New clues arising from hunt of saccharides binding to galectin 3 via 3D QSAR and docking studies

Abstract

Galectin-3 is a carbohydrate-binding protein that plays a crucial role in cancer and fibrosis. Its inhibitors have largely evolved from naturally occurring saccharides to many synthetic forms with significantly improved affinity. However, there haven't been any substantial and sizeable structure-activity relationship studies in order to develop potent and selective inhibitors. This study presents an extensively curated first of its kind dualfield-based 3D-QSAR model which sheds light on development of novel galectin-3 mono and disaccharide-based inhibitors. Training and validation of QSAR predictive models A and B were performed on a master dataset consisting of 324 compounds and 52 compounds respectively.

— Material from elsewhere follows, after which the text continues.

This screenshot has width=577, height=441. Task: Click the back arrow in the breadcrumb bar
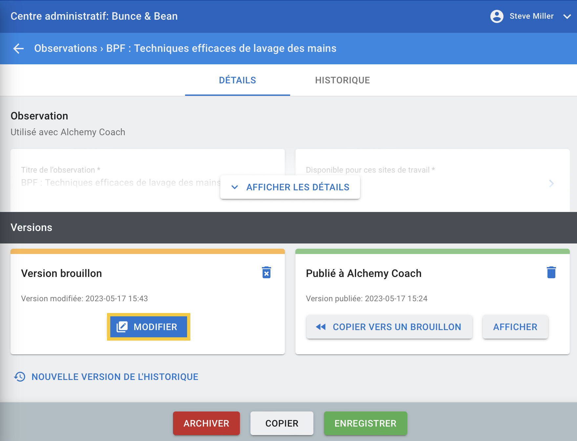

The molecular structures and binding affinities of the compounds were acquired from literature. The binding mode of the inhibitors was explored by molecular docking. The results indicated that aryl flanking groups linked to the pyranose ring at C1 and C3 substantially improved the potency of molecules. Amino acid residues such as Arg144, His158, Arg162, Asn174, Trp181, Glu184 and Arg186 were found to be critical for binding to galectin-3. This study serves as a guideline for the design of novel, synthetically feasible, membrane-permeable and potent galectin-3 selective inhibitors.